Queridos hermanos y hermanas, os invito a uniros a mí en la acción de gracias por el alentador resultado de este viaje apostólico y en la súplica a Dios, por intercesión de la Virgen María, para que produzca abundantes frutos para la Iglesia en Estados Unidos y en todas las partes del mundo.

Saludos

Saludo a los peregrinos de lengua española. Os invito a dar conmigo gracias a Dios por este viaje apostólico y a seguir pidiendo por los frutos espirituales del mismo.

(En italiano)
Mi pensamiento va, por último, a los jóvenes, a los enfermos y a los recién casados. Hoy la liturgia celebra la memoria del Pontífice san Pío V que, impulsado por un profundo amor a la Iglesia, promovió con celo incansable la propagación de la fe y reformó el culto litúrgico.
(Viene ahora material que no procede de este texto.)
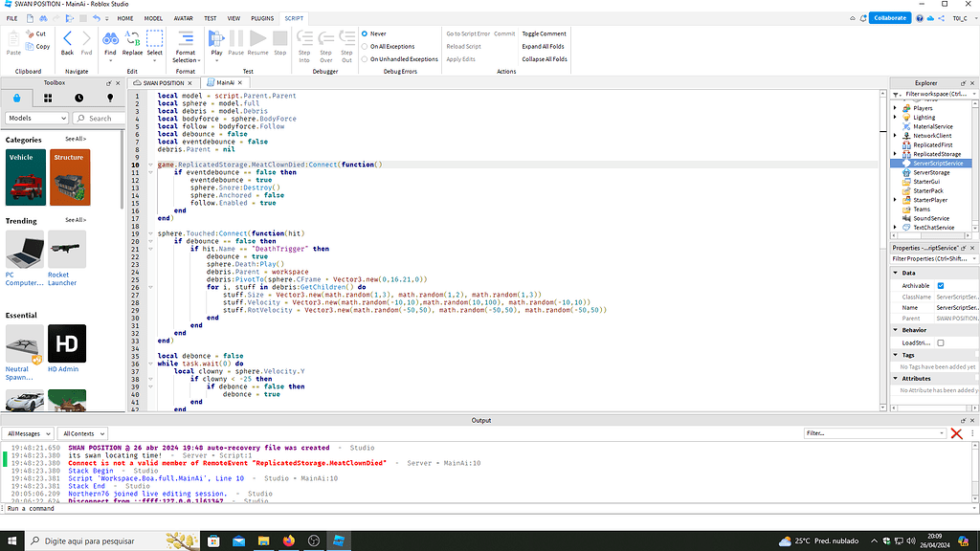Screen dimensions: 980x551
Task: Select On All Exceptions radio button
Action: [365, 46]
Que su ejemplo y su intercesión os animen a vosotros, queridos jóvenes, a realizar de modo auténtico y coherente vuestra vocación cristiana; que os sostengan a vosotros, queridos enfermos, para perseverar en la esperanza y para ofrecer vuestros sufrimientos en unión con los de Cristo por la salvación de la humanidad; y que os hagan crecer a vosotros, queridos recién casados, en vuestro compromiso recíproco de fidelidad y de amor.